* **Extrait fourni**
══════════

Si l'on ne voit pas des formes autosimilaires aussi régulièrement dans le roman que dans le gothique rayonnant, ce n'est pas que le paradoxe "un / multiple" y ait moins d'importance, mais seulement parce qu'il s'exprime souvent en utilisant d'autres procédés. Car en effet l'autosimilitude d'échelle n'est qu'un moyen parmi d'autres de faire du "un / multiple", et dans les exemples cités (notamment celui de WELLS, ou dans le chapiteau de Marbourg), il en a été donné d'autres expressions possibles.
 
 
 

La pensée scolastique n'existait pas à l'époque romane : elle ne pouvait donc certainement pas être "la cause" de la forme du chevet de Clermont-Ferrand.
Mais on peut trouver plus éloigné dans l'espace et dans le temps.
Ainsi, si l'on analyse les temples de l'Inde des 10ème et 11ème siècles après J.C., on trouve à profusion des effets d'autosimilarité d'échelle. Par exemple, le célèbre temple de Kandariya Mahadeo à Khajurao : sur une grande forme qui surgit verticalement, surmontée d'empilements en couronnes, s'adossent de plus petites formes semblables, surmontées de façon semblable d'empilements en couronnes, et sur ces plus petites formes s'adossent d'encore plus petites formes semblables, surmontées de façon semblable d'empilements en couronnes.
On y retrouve exactement la structure reproduite plus haut et employée par Thomas d'Aquin pour sa Summa Theologiae, mais l'influence de la pensée de Thomas d'Aquin (né en 1225 - décédé en 1274) sur cette architecture fut probablement très faible. Très faible du fait de l'éloignement, mais aussi du fait que le saint homme n'était pas encore tout à fait né au 11ème siècle.

J'ai donné l'exemple de l'Inde, mais j'aurais aussi bien pu donner l'exemple de l'architecture kmer du 10ème au 12ème siècle qui fourmille aussi de tels effets.
Par exemple : la sculpture qui occupe le haut du fronton de la bibliothèque du temple d'Ishvarapura à Banteay Srei qui date de 967 après J.C.
Le massif principal est accompagné de chaque côté par un massif semblable mais plus petit.
Ce massif principal aussi bien que ces massifs latéraux, se décomposent à leur tour en un massif principal prolongé en dessous par deux massifs latéraux semblables. Le "massif principal du massif principal" aussi bien que "le massif principal des massifs latéraux", comprennent à leur tour un massif principal prolongé en dessous par deux massifs latéraux semblables. Et cela recommence encore une fois pour le nouveau massif principal considéré.
 
 
 

En Inde et au Cambodge on a donc les mêmes effets, mais la cause "scolastique" ne peut être invoquée.
De mon point de vue, la cause de ces effets dans l'architecture n'est pas dans la pensée des humains de ces sociétés, mais elle est dans le stade de développement de la complexité du fonctionnement de leur société.
Comme pour les phénomènes physiques [revoir ce texte déjà cité ci-dessus, dans son second encadré sur fond bleu], ce stade de développement générait nécessairement des effets paradoxaux dans son fonctionnement, et les individus pris dans ces réseaux sociaux devaient se construire en générant en eux ce type là de fonctionnement paradoxal.

══════════

* **Données fournies**
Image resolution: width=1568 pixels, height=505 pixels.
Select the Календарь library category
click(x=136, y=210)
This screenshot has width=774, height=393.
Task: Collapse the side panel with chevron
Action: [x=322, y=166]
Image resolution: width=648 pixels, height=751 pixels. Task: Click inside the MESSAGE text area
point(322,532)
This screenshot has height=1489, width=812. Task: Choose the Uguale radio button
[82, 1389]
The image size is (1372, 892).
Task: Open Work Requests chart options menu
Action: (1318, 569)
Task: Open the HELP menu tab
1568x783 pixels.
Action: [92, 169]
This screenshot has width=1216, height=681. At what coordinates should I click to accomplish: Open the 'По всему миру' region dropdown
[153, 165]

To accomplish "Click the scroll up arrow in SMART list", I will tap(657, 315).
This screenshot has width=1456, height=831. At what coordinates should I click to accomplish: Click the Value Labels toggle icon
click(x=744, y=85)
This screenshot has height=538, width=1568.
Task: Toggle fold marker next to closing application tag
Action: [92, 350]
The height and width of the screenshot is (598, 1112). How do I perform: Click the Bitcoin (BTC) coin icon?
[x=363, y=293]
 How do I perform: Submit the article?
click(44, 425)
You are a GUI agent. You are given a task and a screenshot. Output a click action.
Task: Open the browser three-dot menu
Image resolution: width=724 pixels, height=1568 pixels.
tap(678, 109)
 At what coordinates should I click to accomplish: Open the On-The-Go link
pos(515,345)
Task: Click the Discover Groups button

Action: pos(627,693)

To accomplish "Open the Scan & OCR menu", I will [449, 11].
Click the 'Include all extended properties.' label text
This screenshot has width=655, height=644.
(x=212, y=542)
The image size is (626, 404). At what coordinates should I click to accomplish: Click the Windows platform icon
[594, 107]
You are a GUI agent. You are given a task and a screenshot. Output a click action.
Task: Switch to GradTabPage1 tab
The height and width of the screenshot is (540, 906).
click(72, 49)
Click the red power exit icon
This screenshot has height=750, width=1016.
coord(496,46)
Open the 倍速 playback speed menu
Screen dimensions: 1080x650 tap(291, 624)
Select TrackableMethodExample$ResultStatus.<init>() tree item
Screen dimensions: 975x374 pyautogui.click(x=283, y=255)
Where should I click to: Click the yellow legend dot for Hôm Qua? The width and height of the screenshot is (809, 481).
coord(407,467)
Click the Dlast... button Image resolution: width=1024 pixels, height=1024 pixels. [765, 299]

══════════

* **Exercices à réaliser**
(a) Selon l'extrait sur l'autosimilarité dans l'architecture, en quelles années Thomas d'Aquin est-il né et mort ?
(b) Poursuivez l'extrait sur l'autosimilarité dans l'architecture après sa dernière phrase.
Les entrées ne sont d'aucune utilité ici.

* **Réponses**
(a) Il est né en 1225 et mort en 1274.

(b)
Cette nécessité est davantage expliquée dans le texte "sur l'utilité de l'art", et à la fin du texte "Un exemple de complexité en évolution".
Si à l'époque gothique on trouve cet effet d'autosimilarité d'échelle dans l'architecture, c'est donc qu'à cette époque là le paradoxe "un / multiple" faisait partie des paradoxes avec lesquels chaque individu devait se coltiner pour se construire en tant que personne autonome dans ce type précis là de société.
Qu'à la même époque la scolastique invente le même type de raisonnement et de présentation des raisonnements, n'est bien entendu pas un hasard, mais il n'y a pas de relation de cause à effet dirigé du mode de pensée vers l'architecture : le raisonnement scolastique est, tout autant que l'architecture gothique, du côté des effets et non du côté des causes.
 

Si ce type d'effet se retrouve dans l'architecture indienne des 10ème et 11ème siècles, et aussi dans l'architecture kmer du 10ème au 12ème siècle, cela provient tout simplement du fait que ces sociétés étaient alors au même état de développement de leur complexité que celui qu'atteindra la société occidentale aux 12ème et 13ème siècles ainsi que le montre le tableau général de l'évolution de l'histoire de l'art (étape C0-33) [l'ouvrir  dans une autre fenêtre] et le découpage des étapes de la filière indienne et de la filière kmer.
N'en déplaise à l'occident, il n'était pas alors en avance sur l'orient, mais il était au contraire en retard de quelques siècles. 
Et ce n'est peut-être pas un hasard non plus si les mathématiques indiennes étaient alors en avance sur les nôtres, à tel point par exemple que les Indiens ont inventé le zéro avant l'occident qui leur a emprunté cette notion au 9ème siècle.

Pour en finir avec cet effet d'autosimilarité, on peut mentionner qu'il n'est pas réservé à cet état là du développement de la société humaine, mais qu'on le trouve à d'autres époques, certaines bien antérieures à celle de Thomas d'Aquin, puisqu'on le trouve dans l'art dès la préhistoire. Le lien qui mène à cette page donne des exemples de cet effet, dans diverses périodes de l'histoire de l'art

 
 
 

Dans un 5ème chapitre, Panofsky traite d'un autre aspect de la scolastique et du gothique, concernant l'affrontement et la conciliation des contraires, et il traite également des errances vers les solutions extrêmes opposées qu'ont manifesté les gothiques avant d'aboutir à la solution finale qui rend le mieux compte des contradictions qu'ils avaient à concilier.
Qu'une oeuvre d'art intègre des contradictions, c'est ce qui est montré dans tous les exemples du site et il est évident que cela ne concerne pas spécifiquement l'architecture gothique.
Que la création avance et recule en testant sans arrêt des solutions extrêmes opposées avant de trouver la solution qui rend compte de façon la plus équilibrée des conflits plastiques à l'oeuvre, c'est d'une telle banalité pour quiconque s'est lui-même frotté à la création, que ces développements ne montrent que l'inexpérience de Panofsky qui n'avait probablement jamais connu en lui l'inquiétude créatrice et l'impérieux besoin de trouver coûte que coûte l'accord exact des contraires qui sans cesse se dérobe et sans cesse nous interpelle.

Jamais la création ne parvient à son but en allant en ligne droite et directement.
Ce serait trop facile . . . et d'ailleurs de quel ennui cela serait!